The Recursive Character Text Splitter is an advanced text splitting tool in AnswerAI that allows you to split documents recursively using different characters or custom separators. This splitter offers more sophisticated chunking capabilities compared to the simpler Character Text Splitter, giving you greater control over how your text is divided.

Key Benefits

  • Recursive splitting for more semantically coherent chunks
  • Customizable separators for tailored text division
  • Improved context preservation in complex documents

How to Use

  1. In the AnswerAI Studio, add the "Recursive Character Text Splitter" node to your canvas.

  2. Configure the following parameters:

    • Chunk Size: Set the maximum number of characters per chunk (default: 1000)
    • Chunk Overlap: Specify the number of characters to overlap between chunks (default: 200)
    • Custom Separators: (Optional) Define an array of custom separators
  3. Connect the splitter to your document input and subsequent processing nodes.

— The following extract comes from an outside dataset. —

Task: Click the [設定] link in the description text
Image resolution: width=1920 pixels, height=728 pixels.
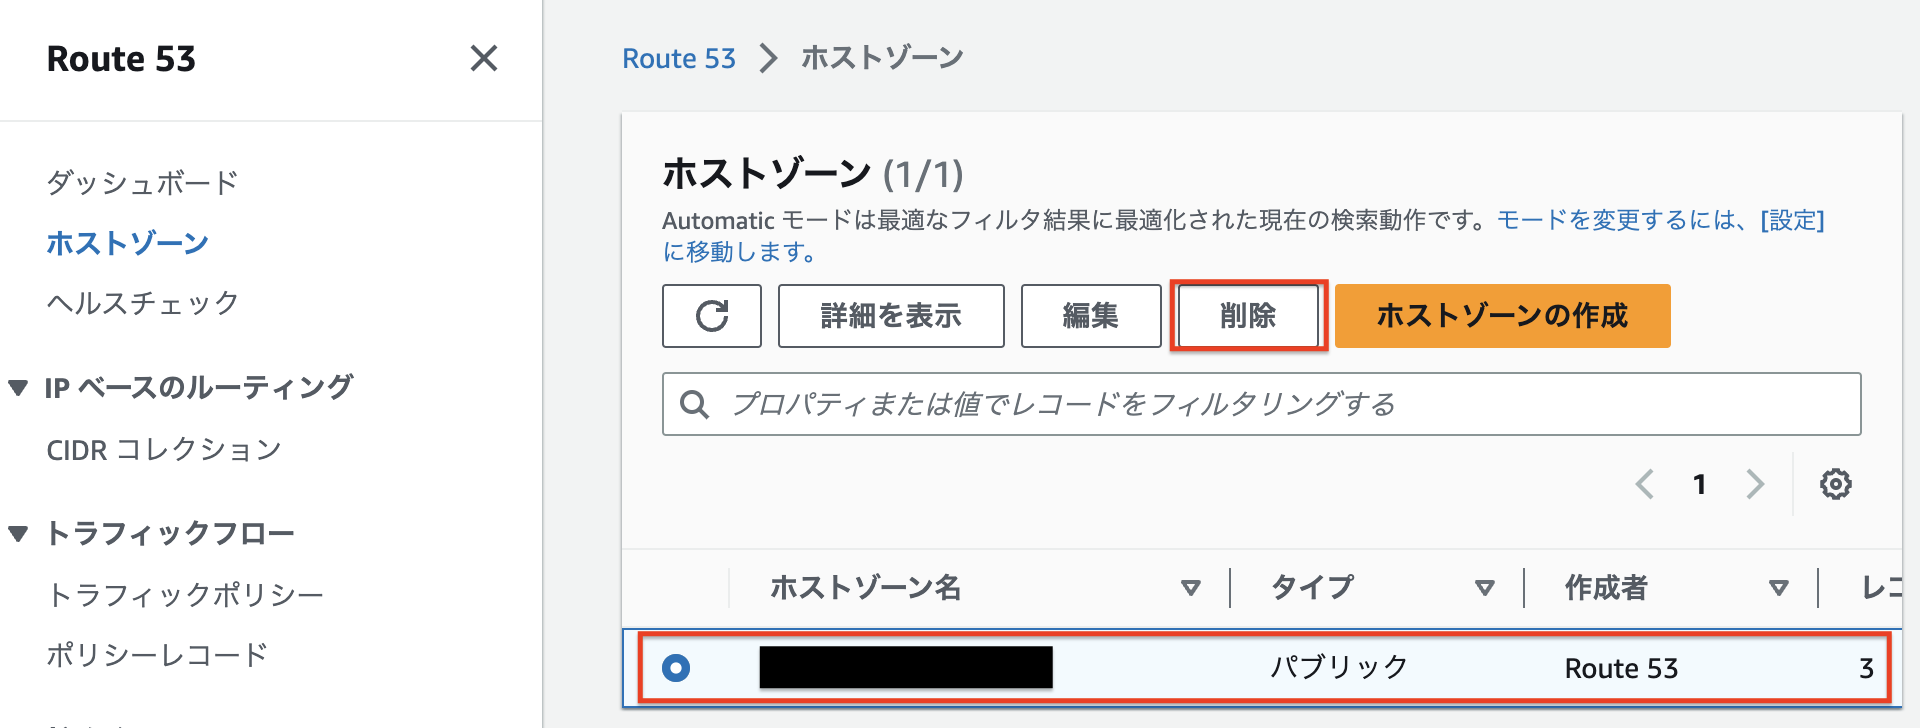Action: (1791, 220)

Recursive Text Splitter & Drop UI

Tips and Best Practices

  1. Experiment with different chunk sizes and overlaps to find the optimal balance for your specific use case.
  2. Use custom separators when dealing with structured text or documents with clear section demarcations.
  3. Consider the nature of your text when choosing separators (e.g., newlines for paragraphs, special characters for code blocks).

Recursive Splitting vs. Character Text Splitter

The Recursive Character Text Splitter differs from the regular Character Text Splitter in several key ways:

  1. Recursive Approach: This splitter uses a hierarchical approach to text division. It starts with the first separator (default: "\n\n"), then moves to the next ("\n"), and finally to a space (" "). This method helps maintain the semantic structure of the document better than a simple character count split.

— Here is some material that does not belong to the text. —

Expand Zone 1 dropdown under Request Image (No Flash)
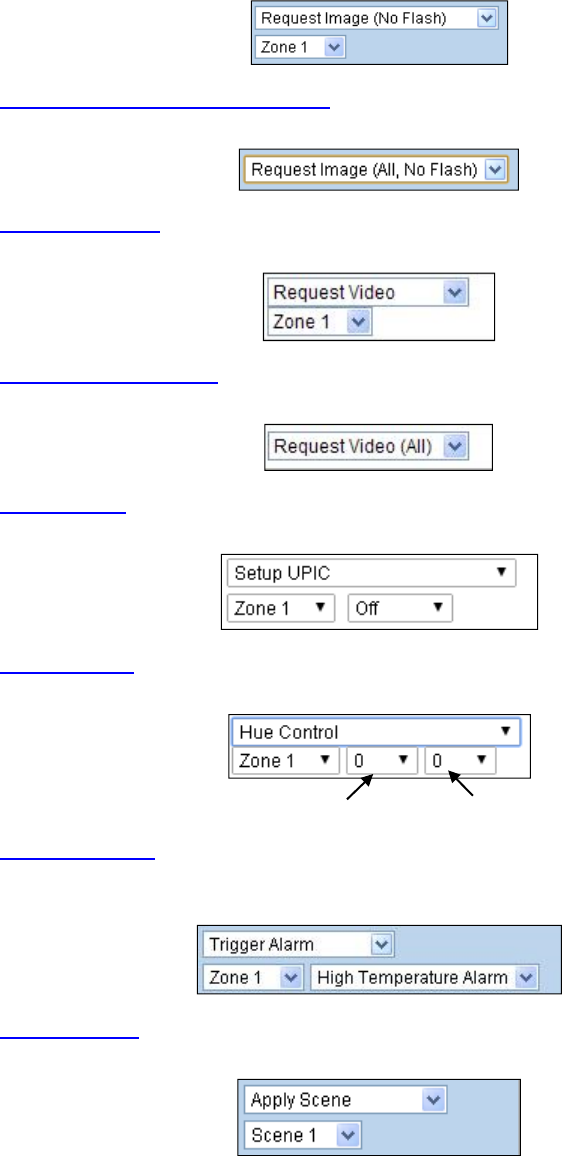562x1156 pixels. pos(300,47)
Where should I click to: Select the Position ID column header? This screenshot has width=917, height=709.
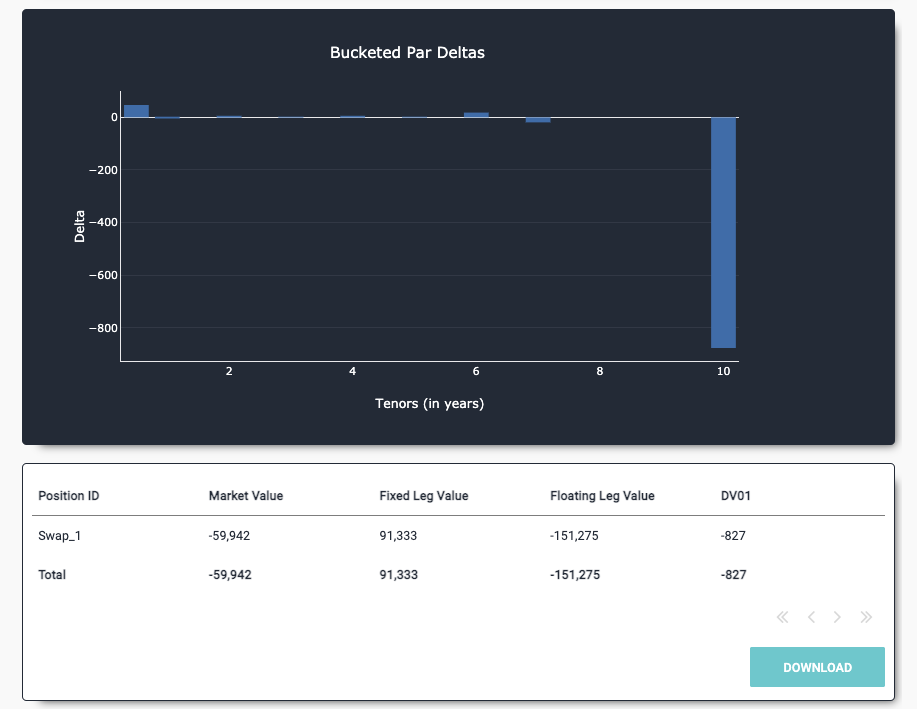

  2. Custom Separators: You can define your own array of separators, allowing for highly customized text division based on your document's structure.

  3. Context Preservation: By using meaningful separators, this splitter is more likely to keep related information together, preserving context within chunks.

  4. Flexibility: The recursive approach adapts better to varying document structures, making it more versatile for different types of text.

Using Custom Separators for Ultimate Control

The Custom Separators feature gives you precise control over how your text is chunked:

  1. Tailored Chunking: Define separators that match your document's structure (e.g., ["##", "###"] for Markdown headers).

  2. Preserve Semantic Units: Keep logical sections together by using appropriate separators (e.g., ["\n\n", "\n", " "] for paragraphs and sentences).

  3. Handle Special Formats: Easily chunk code blocks, CSV data, or any structured text by specifying relevant delimiters.

  4. Optimize for Analysis: Create chunks that align with your analytical needs, improving the effectiveness of subsequent processing steps.

Example custom separator input:

["##", "###", "\n\n", "\n", " "]

This configuration would split the text first by "##", then "###", followed by double newlines, single newlines, and finally spaces.

By leveraging the Recursive Character Text Splitter with custom separators, you gain ultimate control over how your documents are processed, ensuring that the resulting chunks are optimally suited for your specific use case in AnswerAI.